Extreme growth blueprints

Big plans or small tweaks, Do it Best builds on basics

Do it Best Corp. CEO Bob Taylor is leading “Extreme Growth” initiatives.

Sometimes it’s the little things that make the biggest differences. Then again, sometimes it’s the big things.

The Fort Wayne, Ind.-based Do it Best Corp., fresh from its October Market in Indianapolis, is advancing a slate of initiatives both large and small. Projects range from reprinting its field staff’s business cards to building what it calls a digital World Class Commerce Center. And as CEO Bob Taylor sees it, they are all in service of one overarching goal: serving the members. 
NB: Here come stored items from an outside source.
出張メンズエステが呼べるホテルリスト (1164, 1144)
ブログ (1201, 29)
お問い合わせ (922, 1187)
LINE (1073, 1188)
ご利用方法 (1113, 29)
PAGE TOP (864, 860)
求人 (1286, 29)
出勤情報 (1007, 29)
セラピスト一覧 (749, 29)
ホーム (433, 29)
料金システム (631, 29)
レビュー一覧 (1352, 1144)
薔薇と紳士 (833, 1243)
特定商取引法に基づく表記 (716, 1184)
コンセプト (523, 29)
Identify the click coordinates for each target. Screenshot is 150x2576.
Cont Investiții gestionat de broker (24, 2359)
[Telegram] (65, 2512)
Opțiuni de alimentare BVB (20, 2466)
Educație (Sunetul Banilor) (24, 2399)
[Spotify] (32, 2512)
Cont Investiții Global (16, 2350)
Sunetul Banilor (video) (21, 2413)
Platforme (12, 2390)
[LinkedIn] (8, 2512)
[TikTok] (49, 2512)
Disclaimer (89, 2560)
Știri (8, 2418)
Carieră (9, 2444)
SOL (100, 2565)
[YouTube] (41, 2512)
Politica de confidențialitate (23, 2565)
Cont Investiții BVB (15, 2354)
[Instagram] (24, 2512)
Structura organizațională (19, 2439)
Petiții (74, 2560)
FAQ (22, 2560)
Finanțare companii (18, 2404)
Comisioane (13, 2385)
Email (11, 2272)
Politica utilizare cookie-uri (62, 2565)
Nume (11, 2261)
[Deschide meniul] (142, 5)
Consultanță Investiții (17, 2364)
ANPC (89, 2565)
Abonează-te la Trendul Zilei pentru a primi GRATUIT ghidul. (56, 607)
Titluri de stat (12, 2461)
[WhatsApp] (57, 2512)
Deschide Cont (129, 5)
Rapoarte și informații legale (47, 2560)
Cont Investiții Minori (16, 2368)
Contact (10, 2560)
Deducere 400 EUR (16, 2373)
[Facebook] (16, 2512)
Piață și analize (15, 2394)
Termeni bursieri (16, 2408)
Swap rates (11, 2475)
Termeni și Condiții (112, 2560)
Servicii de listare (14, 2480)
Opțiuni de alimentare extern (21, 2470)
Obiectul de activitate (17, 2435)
Let’s start with the big plans first. 

The co-op’s World Class Commerce Center initiative marks an effort to bring various Do it Best Corp. digital ventures under the same roof, while enhancing its capabilities and keeping up with the times. Taylor described it as the pursuit of “a single best-in-class online merchandise and sales catalog for members and customers.” 

It’s early in the transition, but Taylor has a clear grasp of the need, and a pretty good picture of the final product. Currently, the co-op has four websites: doitbest.com for e-commerce, mydoitbest.com for members, channellockproducts.com, and incomsupply.com for industrial commercial sales. All of them were developed at different times with different strategies and different platforms. 
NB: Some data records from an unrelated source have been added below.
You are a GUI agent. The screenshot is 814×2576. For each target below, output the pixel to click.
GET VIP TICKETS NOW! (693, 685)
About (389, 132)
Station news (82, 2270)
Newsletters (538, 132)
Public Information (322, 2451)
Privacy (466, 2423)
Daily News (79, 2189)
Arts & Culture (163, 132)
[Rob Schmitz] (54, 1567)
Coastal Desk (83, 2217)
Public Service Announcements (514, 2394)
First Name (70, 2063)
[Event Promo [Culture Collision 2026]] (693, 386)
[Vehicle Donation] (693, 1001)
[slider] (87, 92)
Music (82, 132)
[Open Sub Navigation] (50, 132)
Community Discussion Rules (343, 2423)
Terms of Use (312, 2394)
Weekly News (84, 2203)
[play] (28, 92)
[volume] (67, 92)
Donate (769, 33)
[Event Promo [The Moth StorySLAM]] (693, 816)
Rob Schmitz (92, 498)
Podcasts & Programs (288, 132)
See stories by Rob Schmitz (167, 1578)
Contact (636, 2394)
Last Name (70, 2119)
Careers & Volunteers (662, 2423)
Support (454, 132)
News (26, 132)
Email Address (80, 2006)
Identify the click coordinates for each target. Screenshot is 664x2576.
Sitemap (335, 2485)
“They are all great if you know product,” Taylor said. “They have great functionality. But they’re not as good as they could be, and they don’t provide a world-class user experience.” 

The move toward tablets, Androids and iPhones has the promise of improved interaction between buyer and seller at all levels, and Taylor hopes to stay in front of it. “We’re trying to give the customers of tomorrow the tools that function from a sales perspective, as well as a better ordering perspective,” he said. “That includes much richer content that will help our vendors move products through us, through our dealers and to their customers.”
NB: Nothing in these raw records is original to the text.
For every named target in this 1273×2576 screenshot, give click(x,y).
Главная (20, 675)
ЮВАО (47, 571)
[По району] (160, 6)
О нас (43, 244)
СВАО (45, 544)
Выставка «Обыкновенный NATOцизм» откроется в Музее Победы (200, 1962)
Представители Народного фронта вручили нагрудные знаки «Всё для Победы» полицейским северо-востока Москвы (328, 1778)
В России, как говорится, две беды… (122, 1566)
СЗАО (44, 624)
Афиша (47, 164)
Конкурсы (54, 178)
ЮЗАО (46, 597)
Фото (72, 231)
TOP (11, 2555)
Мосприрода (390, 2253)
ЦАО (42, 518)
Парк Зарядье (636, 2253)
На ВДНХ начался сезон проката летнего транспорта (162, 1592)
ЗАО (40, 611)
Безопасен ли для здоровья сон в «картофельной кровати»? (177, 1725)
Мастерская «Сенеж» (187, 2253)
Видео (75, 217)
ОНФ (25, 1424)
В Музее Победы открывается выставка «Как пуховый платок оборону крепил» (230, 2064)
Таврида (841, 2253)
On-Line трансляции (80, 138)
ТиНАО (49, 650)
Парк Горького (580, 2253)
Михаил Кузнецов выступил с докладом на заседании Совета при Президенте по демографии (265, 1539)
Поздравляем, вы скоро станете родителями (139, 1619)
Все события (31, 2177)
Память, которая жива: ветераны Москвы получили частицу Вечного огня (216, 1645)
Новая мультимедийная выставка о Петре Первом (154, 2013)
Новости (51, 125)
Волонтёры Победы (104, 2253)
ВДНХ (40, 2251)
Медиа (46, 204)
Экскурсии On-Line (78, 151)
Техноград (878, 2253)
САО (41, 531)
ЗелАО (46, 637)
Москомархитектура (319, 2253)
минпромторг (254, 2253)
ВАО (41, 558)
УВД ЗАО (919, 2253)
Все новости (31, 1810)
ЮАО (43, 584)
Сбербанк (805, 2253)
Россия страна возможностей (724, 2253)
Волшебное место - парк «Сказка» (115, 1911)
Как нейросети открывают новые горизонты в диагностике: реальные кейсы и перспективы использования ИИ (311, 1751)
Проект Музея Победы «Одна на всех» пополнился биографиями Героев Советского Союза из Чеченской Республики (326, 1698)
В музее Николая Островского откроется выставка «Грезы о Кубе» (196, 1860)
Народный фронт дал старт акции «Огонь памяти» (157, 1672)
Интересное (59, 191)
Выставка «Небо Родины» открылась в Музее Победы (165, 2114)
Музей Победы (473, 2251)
The reboot began in May. And at the helm of the initiative is Commerce Center director Marty Bailey, an executive who has earned the reputation as a get-it-done project leader. 

Expectations are high. How high? “When we’re done, we want you to say, ‘This is as good as what I’ve seen at Zappos, or Amazon or anywhere else,’ ” Taylor said.

Aiming high is a big part of the co-op’s second major initiative. This one’s called the Do it Best Advantage Program, or “Advantage” for short. The program identifies premier businesses in hardware, lumber and building materials and other non-traditional categories — both in the United States and overseas — and targets them with a completely new personalized sales and recruiting effort. 

Its aim is to build strategic partnerships with premier independent business owners, Taylor said. As such, the co-op has assembled a specialized five-person team led by Advantage Program manager Gary Hoffmann to tell the Do it Best story. Part of that story is a new performance satisfaction guarantee for premier new members.

Related to the recruiting is a smaller change with big psychological impact. The company’s field staff is no longer called “retail development specialists.” The new term is “sales and business development specialists,” a change that has been made to business cards across the organization. The reason? To better reflect the diversity of businesses both existing and potential in the Do it Best family, Taylor said. 

The change is more than mere semantics, Taylor said. “Understanding retail is still a key component of everything we do. But you have to remember that a lot of people are in contractor sales, industrial commercial sales or e-commerce. If you go in talking ‘retail’ they might think, ‘That’s not us.’ ”

The ongoing changes at Do it Best Corp., both large and small, are up against an economy and business conditions that Taylor believes are going to be slow to grow. He categorizes his housing start outlook as among the most conservative out there. In many cases, the consumers’ discretionary dollars are being pulled away from home improvement. 

But the bottom line for many Do it Best members is the end-of-year rebate, and Taylor has a better outlook here. “For the eighth consecutive year, our total rebates to member-owners will exceed $100 million,” he said. “That’s up from last year’s rebate, and speaks to the advantage we provide our members.”